There are some tasks for which shell scripting in general, and Bash in particular, are especially well-suited:

  • Prototyping: Short Bash programs are quick and easy to write. It's quite common to "hack together" a simple script in Bash for later replacement by a script or program in a more advanced programming language that requires more effort to write and maintain.

  • Interactive system administration: A Bourne-style shell is assumed in very many contexts in Unix, and almost all of the system documentation you read will tell you to issue commands in a Bourne-style shell. This makes it a natural choice for a scripting language.

  • Automation: If you have a set of commands you often run together, making a script for them is as simple as writing them all into a text file, each on a new line, and making that file executable.

  • Connecting programs together: Like all Shell scripting languages, Bash specializes in moving data to and from files and between processes.
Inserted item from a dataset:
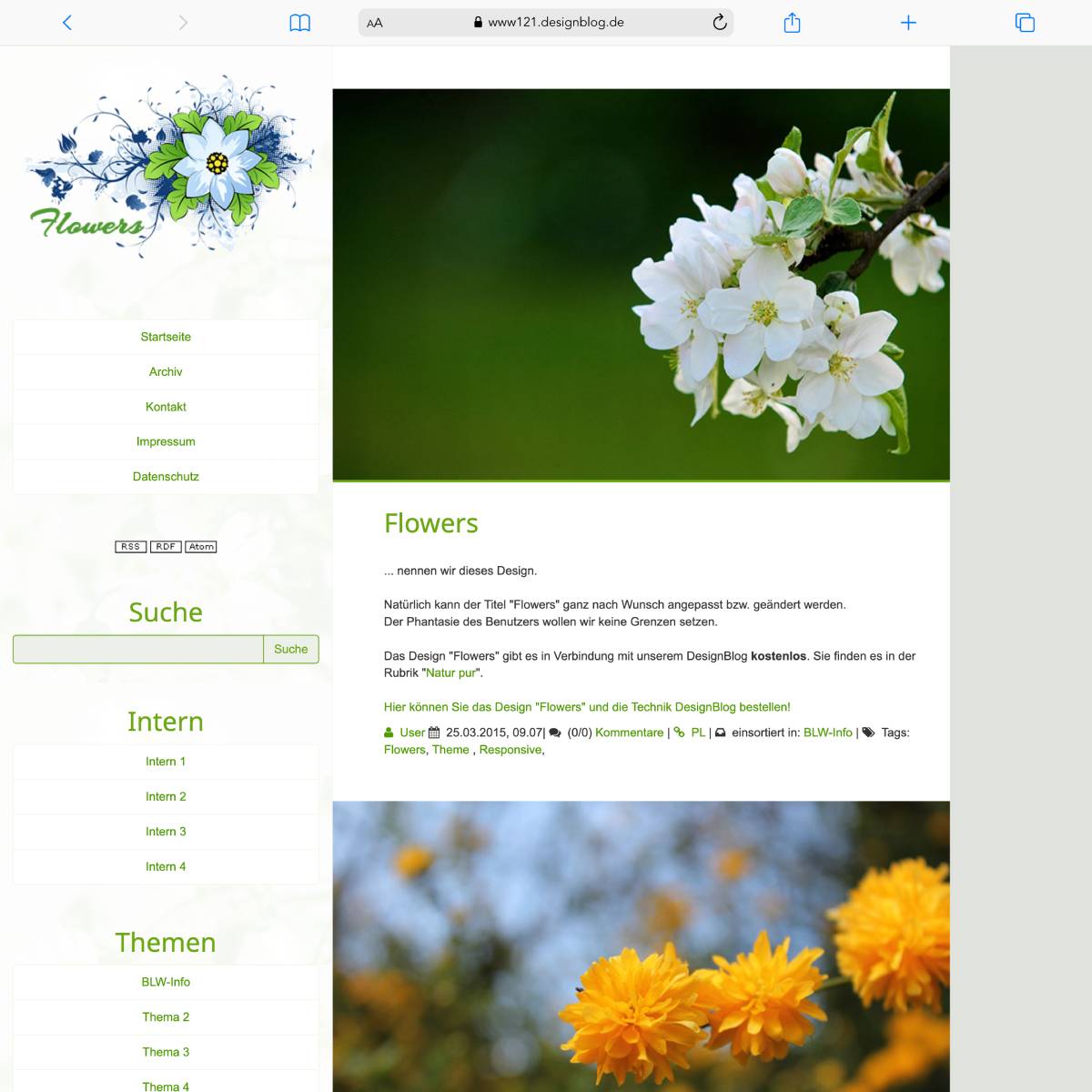
Task: Show the tab overview
Action: [1026, 22]
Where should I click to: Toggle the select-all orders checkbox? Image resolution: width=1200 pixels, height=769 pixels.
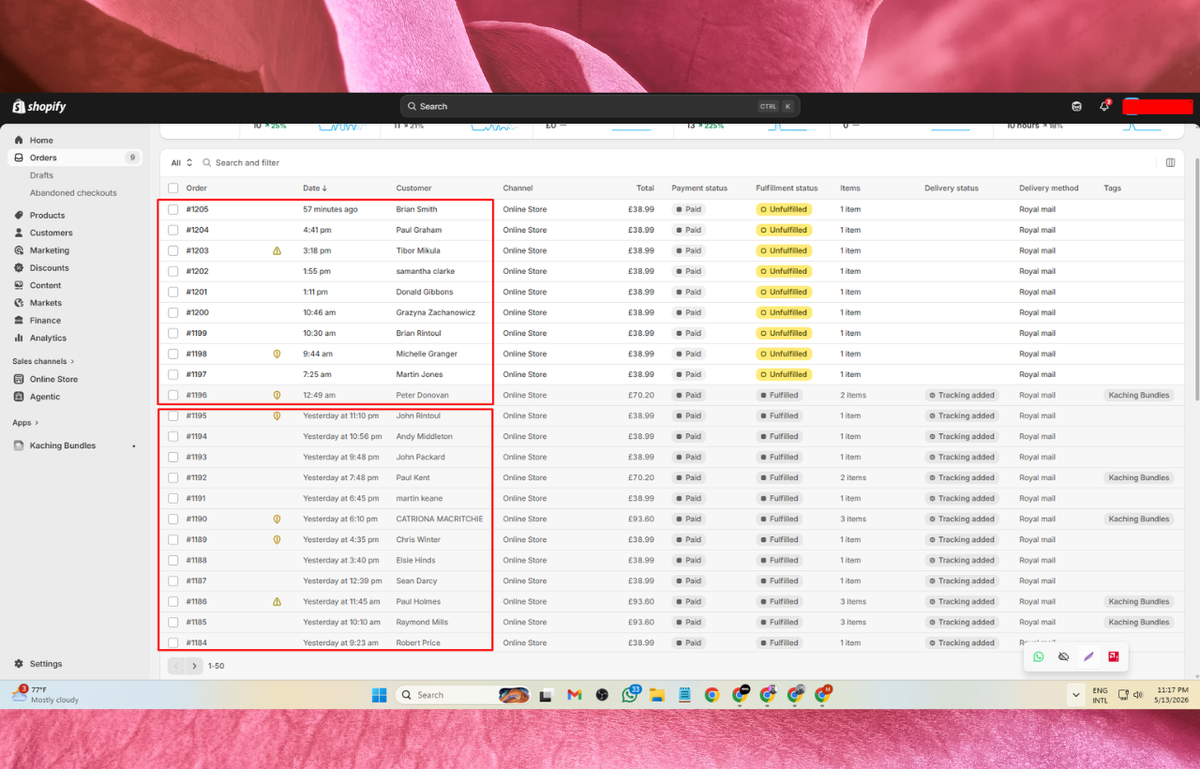tap(173, 188)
Many programs are designed to work together in this way.

  • Filtering and transforming text input: Some programs, however, aren't designed to cooperate in this way, and they require some data filtering and transformation in the middle. Bash can be a very convenient language for doing this, and it's also a good language to call other tools such as awk or sed to do it for you.

  • Navigating the Unix filesystem: In Bash, it does not require much code to navigate and iterate through the filesystem, discovering, filtering, and processing files within it at runtime. Coupled with the find tool, especially a high-powered version such as GNU find, a lot can be done in a pattern over a filesystem with relatively little code.

  • Basic pattern-matching on strings: Bash has features that make it good for basic pattern-matching on strings, especially filenames and path names, with parameter expansion.

  • Portability: Bash works on and is packaged for a huge variety of Unix-like systems. POSIX shell script is even more widely supported. If you need to know your script and its runtime will remain portable to many Unix-like systems, Bash might be a good choice.